Wednesday, November 30, 2016

ANI-1: An extensible neural network potential with DFT accuracy at force field computational cost

Justin S. Smith, Olexandr Isayev, Adrian E. Roitberg (2016)
Contributed by Jan Jensen

This paper basically presents a neural network force field, which the authors call a neural network potential (NNP).  The authors heavily modify the Behler-Parinello symmetry functions (also used in this CCH) to improve the transferability and train it against 13.8 million ωB97X/6-31G(d) energies computed for CHON-containing molecules with 8 or less non-hydrogen atoms. This huge training set made it possible to parameterise a neural net with three hidden layers with a total of 320 nodes and 124,033 optimisable parameters.  Deep learning indeed.  

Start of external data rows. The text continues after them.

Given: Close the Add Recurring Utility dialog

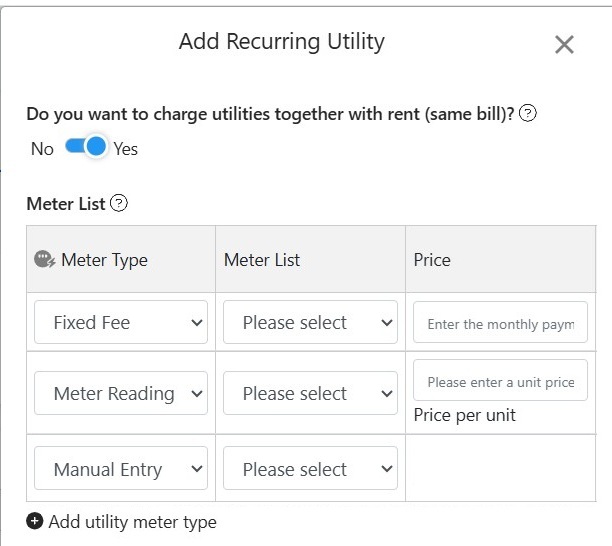Looking at the screenshot, I should point(564,45).
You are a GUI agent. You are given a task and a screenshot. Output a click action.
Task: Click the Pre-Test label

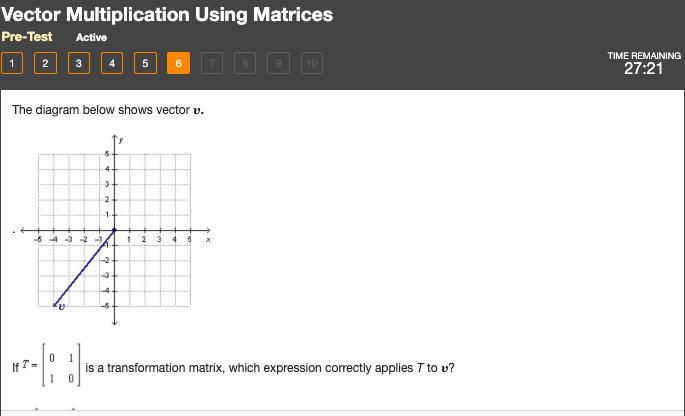[x=27, y=36]
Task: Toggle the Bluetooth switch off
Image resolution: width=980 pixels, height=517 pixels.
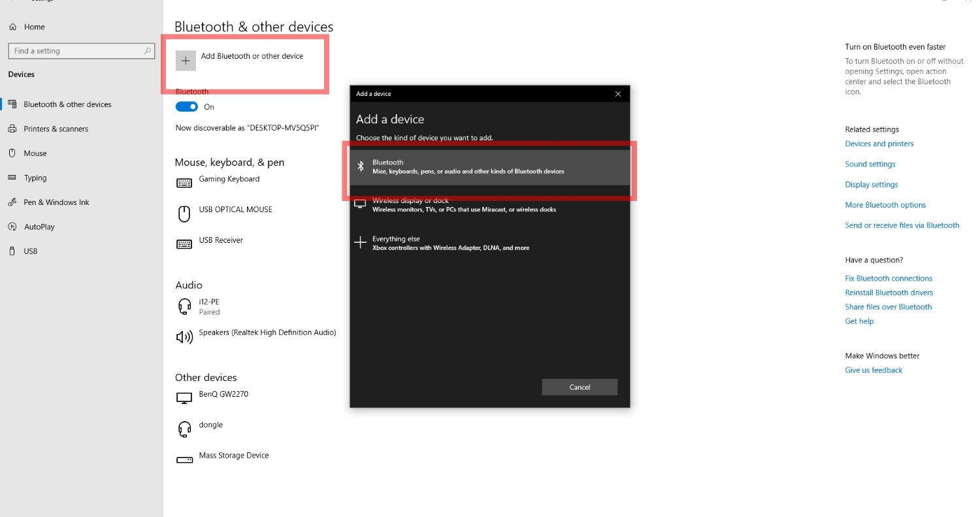Action: (185, 106)
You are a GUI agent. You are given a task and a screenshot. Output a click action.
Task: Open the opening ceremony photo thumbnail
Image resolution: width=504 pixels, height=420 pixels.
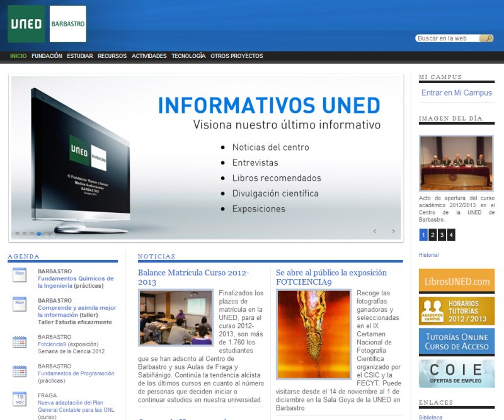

What makes this work particularly exiting is that the NNP appears to be transferable to larger molecules. For example, the figure above shows that the NNP can reproduce the relative ωB97X/6-31G(d) energies of retinol conformers with en RMSE of 0.6 kcal/mol.  For comparison the corresponding value for DFTB (not clear if it's DFTB2 or DFTB3) is 1.2 kcal/mol, although ωB97X/6-31G(d) is not the definitive reference by which to judge DFTB accuracy.

I think this work holds a lot of promise. One of the key challenges is to reduce the size of the training set to a point where high level calculations can be used to compute the energies. Alternatively, perhaps approaches like ∆-machine learning can be used to correct the NNP using a smaller representative training set.

This work is licensed under a Creative Commons Attribution 4.0

Wednesday, November 16, 2016

Calculation of NMR Spin–Spin Coupling Constants in Strychnine

Helgaker, T.; Jaszuński, M.; Świder, P. J. Org. Chem. 2016
Contributed by Steven Bachrach
Reposted from Computational Organic Chemistry with permission

Helgaker, Jaszunski, and Swider1 have examined the use of B3LYP with four different basis sets to compute the spin-spin coupling constants in strychnine 1.

They used previously optimized coordinates of the two major conformations of strychnine, shown in Figure 1.

Conformer A

Conformer B
Figure 1. Confrmations of strychnine 1.

They tested four basis sets designed for NMR computations: pcJ-0,2 pcJ-1,2 6-31G-J,3 and 6-311G-J.3 pCJ-0 and 6-31G-J are relatively small basis sets, while the other two are considerably larger.

All four basis sets provide values of the 122 J(C-H) with a root mean square deviation of less than 0.6 Hz. J(HH) and J(CC) coupling constants are also well predicted, especially with the larger pcJ-1 basis set. They also examined the four Ramsey terms in the coupling model. The Fermi contact term dominates, and if the large pcJ-1 basis set is used to calculate it, and the smaller pcJ-0 basis set is used for the other three terms, the RMS error only increases from 0.18 to 0.20 Hz. Taking this to the extreme, they omitted calculating any of the non-Fermi contact terms, with again only small increases in the RMS – even with the small pcJ-0 basis set. Considering the computational costs, one should seriously consider whether the non-Fermi contact terms and a small basis set might be satisfactory for your own problem(s) at hand.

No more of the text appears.